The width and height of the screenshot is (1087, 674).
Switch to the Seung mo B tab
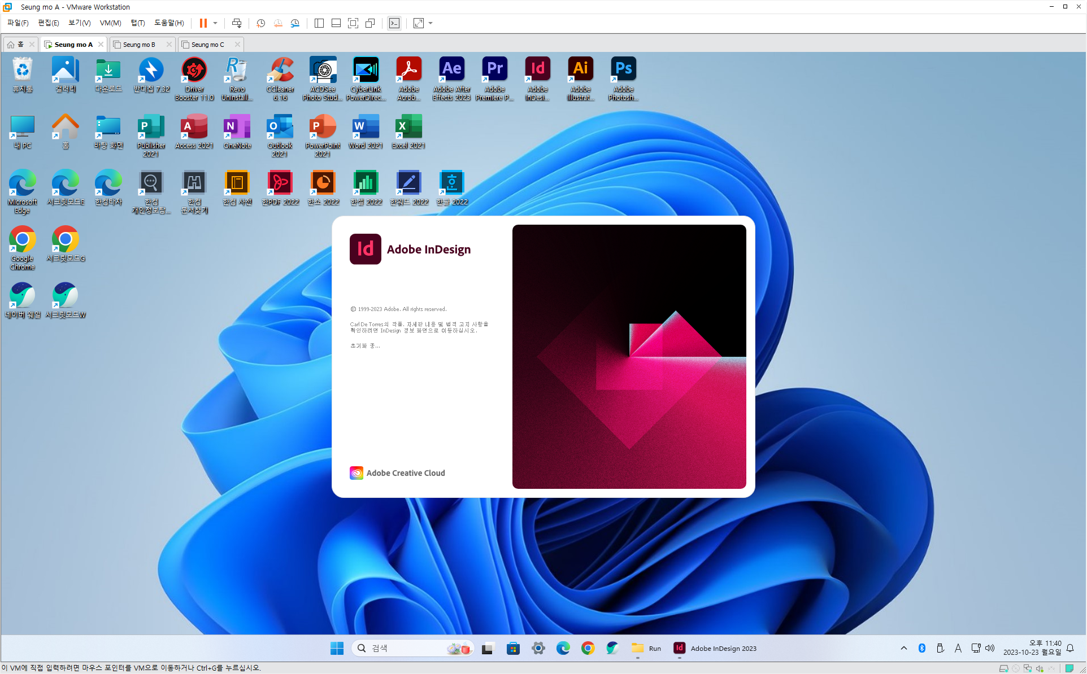coord(139,45)
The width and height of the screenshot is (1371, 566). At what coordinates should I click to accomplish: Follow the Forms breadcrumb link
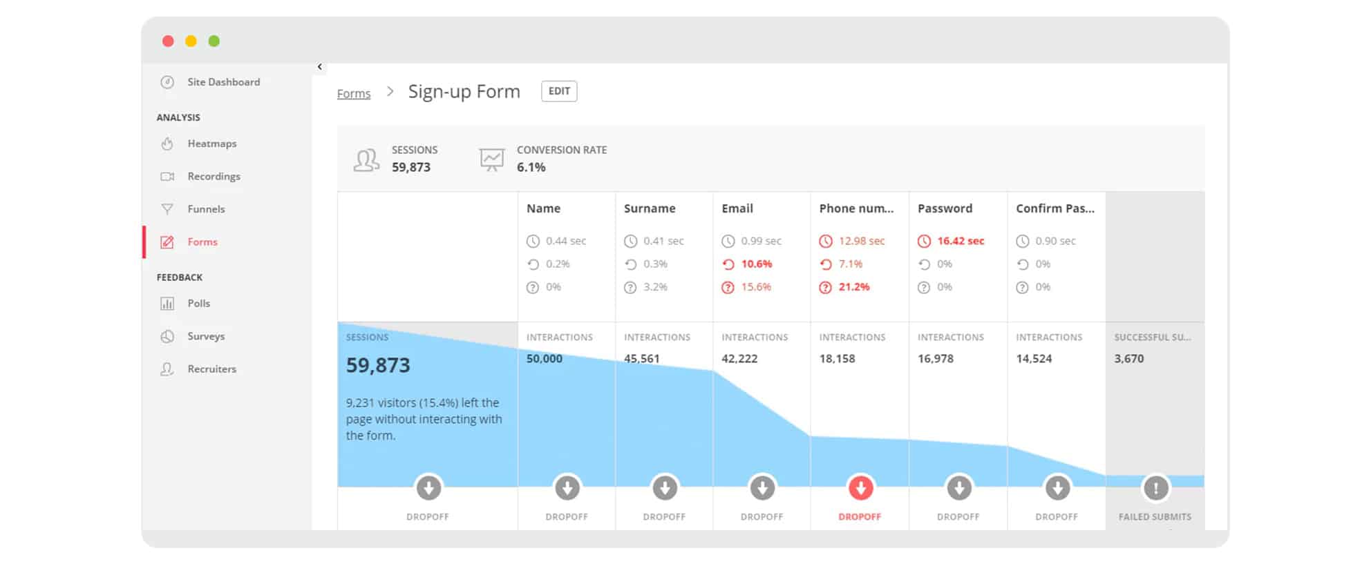click(354, 94)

** Exercise goal **
Put every line of the material above into a numbered list, skipping any blank lines and leaving the pictures out.

** Worked answer **
1. The width and height of the screenshot is (1087, 674).
2. Switch to the Seung mo B tab
3. coord(139,45)
4. The width and height of the screenshot is (1371, 566). At what coordinates should I click to accomplish: Follow the Forms breadcrumb link
5. click(354, 94)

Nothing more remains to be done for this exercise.